Some of mosaic mode's parameters are shared with trio mode and documented above.
When performing MeanShift clustering, length-based clusters must be at least --bandwidth base-pairs different in
length.
These parameters are for the modeling of somatic events. The defaults work well for benchmarking against the artificial HapMap Mix provided by the SMaHT network and their MIMS SV benchmark. In practical samples, with different VAF distributions of somatic events, these parameters may need to be tweaked. See XYZ for a detailed tutorial on how to these parameters impact the modeling.
- Kanpig expects sequence resolved or
<DEL>SVs. Other SVs with symbolic alts (e.g.<DUP>) and BNDs are not parsed. - Kanpig only looks at read pileups and does not consider split or soft-clipped alignment information. This means
variants above ~10kbp should be skipped with the
--sizemaxparameter unless you have reason to believe the reads are aligned continuously over larger SVs (e.g. genotyping from assembly alignments). - As a VCF becomes more complex (e.g. a project-level VCF), kanpig's precision may drop. This is because as more SVs/neighborhoods are added to the graph, the chances of spurious reads in a given sample being picked up and applied to the graph increase. One way to counter this is to post-filter genotypes for minimum read support. Additionally, genotyping results in regions with an absurd number of candidates SVs caused by limitations of alignment-based SV discovery should generally not be trusted.

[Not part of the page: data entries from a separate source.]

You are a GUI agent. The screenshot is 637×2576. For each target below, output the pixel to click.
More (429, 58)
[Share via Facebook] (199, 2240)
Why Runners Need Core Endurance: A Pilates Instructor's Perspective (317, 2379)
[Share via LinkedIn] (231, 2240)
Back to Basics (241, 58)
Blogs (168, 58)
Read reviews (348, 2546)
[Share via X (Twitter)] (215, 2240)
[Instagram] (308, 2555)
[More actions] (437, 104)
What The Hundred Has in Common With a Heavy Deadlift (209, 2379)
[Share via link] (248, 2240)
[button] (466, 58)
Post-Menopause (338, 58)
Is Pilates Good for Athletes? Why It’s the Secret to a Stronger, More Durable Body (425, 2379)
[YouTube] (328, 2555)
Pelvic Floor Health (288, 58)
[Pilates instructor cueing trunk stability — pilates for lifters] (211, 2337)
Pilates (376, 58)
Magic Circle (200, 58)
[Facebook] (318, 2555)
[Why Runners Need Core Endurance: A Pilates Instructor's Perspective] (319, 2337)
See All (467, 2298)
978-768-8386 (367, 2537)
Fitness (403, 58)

Minimal python bindings are available for plup parsing. These can be installed via maturin develop --release --features python
and used from python with import kanpig.
Genotype quality scores produced by kanpig v1 were broken. As part of the refactoring in v2 that fixed the genotyper's default behavior, we also provide procedures for calibrating GQs. See Genotype Quality Calibration for details.